Charlotte Rampling’s Date With Oscar Got a Little Complicated

Ruth La Ferla, New York Times, February 24, 2016

“I’m shy.”

This from Charlotte Rampling, the Oscar-nominated actress who, since her breakout performance a half-century ago as the chillingly self-involved Meredith in “Georgy Girl,” has rarely missed an opportunity to let you know what’s on her mind.

Yes, that Charlotte Rampling, who in the 1970s shocked moviegoers when she played a concentration camp survivor in a sadomasochistic relationship with a former Nazi officer; who vamped in the buff for Helmut Newton and, some 30 years later, did it again for Juergen Teller–shot naked, at 63, alongside a much younger model–in a Marc Jacobs campaign.

She is that vociferous champion of feminism and apparent libertine who earlier in her career scandalized fans by implying in an interview that she was engaged in a lusty ménage à trois.
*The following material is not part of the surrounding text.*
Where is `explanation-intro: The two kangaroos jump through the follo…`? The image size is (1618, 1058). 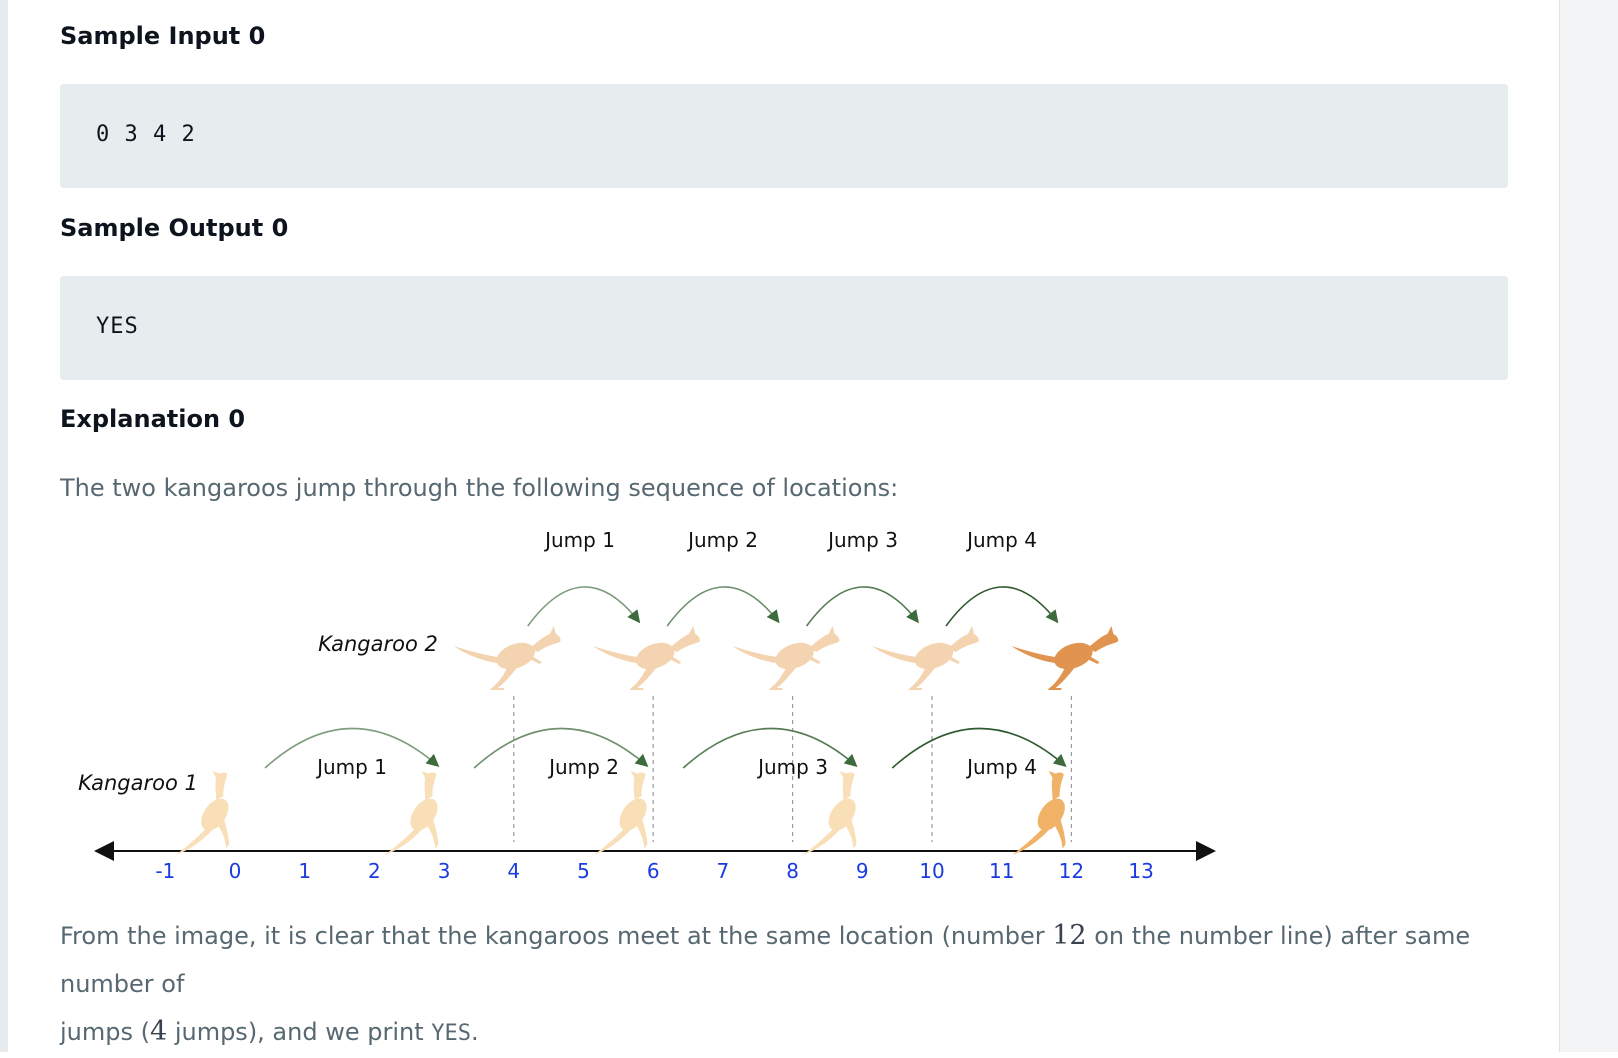 explanation-intro: The two kangaroos jump through the follo… is located at coordinates (480, 488).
And who only last month, in the wake of her best actress nomination for “45 Years,” declared on French radio that a proposed boycott of the Oscars would be “racist against whites.” Her apparently unthinking, disastrously timed remarks uncorked torrents of vitriol on Twitter and threatened to upend her chances on Sunday of taking home Hollywood’s most coveted prize. {snip}

The furor over her comments was the fat elephant on the wraparound terrace outside the penthouse suite at the Chateau Marmont in West Hollywood, Calif., where earlier this month Ms. Rampling, 70, welcomed visitors.

Under the vigilant eye of her publicist Lauren Schwartz, who never left her side, Ms. Rampling replied stoically to a question about the slim chance, in the wake of her lapse, that she would make off with an Oscar.

She had held out the hope, it seemed, that the highly charged matter would never come up. A stony silence followed the question, during which Ms. Rampling exchanged furtive glances with Ms. Schwartz, before venturing, with a perceptible shrug: “What will be, will be. I’ve done my bit.”